**Instructions**
**1.** In the git diff question, which program does the script at /home/daniel/bin/git-diff call?
**2.** Continue the git diff question from the point where it ends.

**Passage to read**
+---+

I get the in-terminal diff display. I think this should not happen, because I have set up an external diff tool, as shown by the output of git config -l:

$ git config -l
user.name=blah blah
user.email=blah blah
http.sslverify=true
diff.external=/home/daniel/bin/git-diff  <--This is the important line
push.default=simple
core.filemode=false
core.editor=gedit
alias.tree=log --all --graph --decorate=short --color --format=format:'%C(bold blue)%h%C(reset) %C(auto)%d%C(reset)
         %C(black)[%cr]%C(reset)  %x09%C(black)%an: %s %C(reset)'
core.repositoryformatversion=0
core.filemode=false
core.bare=false
core.logallrefupdates=true
core.ignorecase=true
remote.origin.url=https://daniel@skynet/git/pyle.git
remote.origin.fetch=+refs/heads/*:refs/remotes/origin/*
branch.master.remote=origin
branch.master.merge=refs/heads/master
branch.daniel.remote=origin
branch.daniel.merge=refs/heads/daniel

The git-diff file referenced in the diff.external line looks like this

#!/bin/bash

meld $2 $5

Why doesn't git diff invoke meld?

+---+

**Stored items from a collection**
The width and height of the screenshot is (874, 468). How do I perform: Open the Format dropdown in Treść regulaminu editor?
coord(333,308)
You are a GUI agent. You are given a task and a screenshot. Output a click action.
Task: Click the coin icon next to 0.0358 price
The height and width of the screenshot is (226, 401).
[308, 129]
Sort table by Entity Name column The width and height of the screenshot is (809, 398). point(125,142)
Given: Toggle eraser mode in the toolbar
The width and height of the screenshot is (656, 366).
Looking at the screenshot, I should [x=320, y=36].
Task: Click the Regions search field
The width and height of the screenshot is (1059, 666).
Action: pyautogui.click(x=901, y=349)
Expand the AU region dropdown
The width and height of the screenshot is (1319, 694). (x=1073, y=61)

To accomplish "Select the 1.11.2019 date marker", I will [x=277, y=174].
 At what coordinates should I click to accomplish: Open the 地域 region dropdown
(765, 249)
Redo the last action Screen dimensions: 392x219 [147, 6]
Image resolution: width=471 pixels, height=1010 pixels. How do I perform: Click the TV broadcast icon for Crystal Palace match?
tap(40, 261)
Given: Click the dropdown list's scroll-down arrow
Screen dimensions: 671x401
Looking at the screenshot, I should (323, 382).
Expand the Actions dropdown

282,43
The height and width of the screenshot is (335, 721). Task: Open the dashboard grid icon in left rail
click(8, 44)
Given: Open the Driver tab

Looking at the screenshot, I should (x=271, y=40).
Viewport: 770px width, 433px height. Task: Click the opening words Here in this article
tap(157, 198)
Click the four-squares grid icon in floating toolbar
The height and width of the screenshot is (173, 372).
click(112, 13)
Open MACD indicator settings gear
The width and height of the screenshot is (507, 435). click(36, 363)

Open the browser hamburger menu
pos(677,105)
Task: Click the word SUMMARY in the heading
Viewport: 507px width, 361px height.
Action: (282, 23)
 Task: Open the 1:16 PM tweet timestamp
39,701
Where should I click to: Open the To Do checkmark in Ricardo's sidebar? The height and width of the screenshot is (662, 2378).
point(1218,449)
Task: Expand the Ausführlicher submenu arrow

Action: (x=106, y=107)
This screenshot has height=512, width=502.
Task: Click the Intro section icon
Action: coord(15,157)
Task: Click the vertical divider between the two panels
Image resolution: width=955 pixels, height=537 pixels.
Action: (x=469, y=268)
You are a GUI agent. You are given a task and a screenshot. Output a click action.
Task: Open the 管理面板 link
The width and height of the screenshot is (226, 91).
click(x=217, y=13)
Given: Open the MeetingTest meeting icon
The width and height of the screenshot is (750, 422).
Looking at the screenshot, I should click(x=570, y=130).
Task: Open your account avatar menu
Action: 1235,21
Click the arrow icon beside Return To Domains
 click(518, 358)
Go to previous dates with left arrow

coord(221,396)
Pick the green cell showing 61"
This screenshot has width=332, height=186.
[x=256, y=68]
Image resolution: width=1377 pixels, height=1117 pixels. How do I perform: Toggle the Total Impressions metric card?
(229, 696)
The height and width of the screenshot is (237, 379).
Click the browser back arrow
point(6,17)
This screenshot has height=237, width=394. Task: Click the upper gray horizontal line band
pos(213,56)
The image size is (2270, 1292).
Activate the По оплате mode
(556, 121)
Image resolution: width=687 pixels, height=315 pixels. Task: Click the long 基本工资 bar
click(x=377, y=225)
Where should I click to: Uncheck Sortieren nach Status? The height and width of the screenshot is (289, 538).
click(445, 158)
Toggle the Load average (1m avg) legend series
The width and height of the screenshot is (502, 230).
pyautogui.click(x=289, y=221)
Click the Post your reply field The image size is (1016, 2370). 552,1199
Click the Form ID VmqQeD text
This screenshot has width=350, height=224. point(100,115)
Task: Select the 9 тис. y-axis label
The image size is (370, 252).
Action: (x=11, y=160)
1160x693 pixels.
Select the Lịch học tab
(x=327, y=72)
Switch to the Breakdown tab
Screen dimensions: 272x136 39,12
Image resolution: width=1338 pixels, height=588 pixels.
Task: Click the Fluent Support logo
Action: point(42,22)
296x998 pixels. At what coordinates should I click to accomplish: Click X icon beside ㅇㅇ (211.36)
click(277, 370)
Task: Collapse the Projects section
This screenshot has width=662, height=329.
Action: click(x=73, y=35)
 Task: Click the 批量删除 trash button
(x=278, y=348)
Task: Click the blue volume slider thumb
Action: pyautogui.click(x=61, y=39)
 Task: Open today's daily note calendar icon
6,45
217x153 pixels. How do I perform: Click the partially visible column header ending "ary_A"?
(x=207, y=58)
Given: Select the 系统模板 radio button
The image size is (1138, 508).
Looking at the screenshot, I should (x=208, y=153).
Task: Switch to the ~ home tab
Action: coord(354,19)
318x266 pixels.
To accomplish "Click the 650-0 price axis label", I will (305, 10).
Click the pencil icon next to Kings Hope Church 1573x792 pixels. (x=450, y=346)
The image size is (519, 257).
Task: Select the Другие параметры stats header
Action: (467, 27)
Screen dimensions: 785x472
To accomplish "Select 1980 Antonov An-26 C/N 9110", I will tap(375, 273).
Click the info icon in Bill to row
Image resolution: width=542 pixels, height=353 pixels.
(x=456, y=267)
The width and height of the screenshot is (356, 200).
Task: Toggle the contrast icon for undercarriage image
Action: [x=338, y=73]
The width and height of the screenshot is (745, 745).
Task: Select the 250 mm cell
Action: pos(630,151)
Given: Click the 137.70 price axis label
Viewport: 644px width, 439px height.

+---+

**Per-task answers**
**1.** It calls meld, passing it the arguments $2 and $5.

**2.**
I get the same behaviour if I set things up so that git config -l has the following line:

diff.tool = meld

or

diff.external = usr/bin/meld

Note: Other repositories on my machine don't have this problem.

Related, but not equivalent, SO questions:

  1. What is the difference between git diff and git difftool?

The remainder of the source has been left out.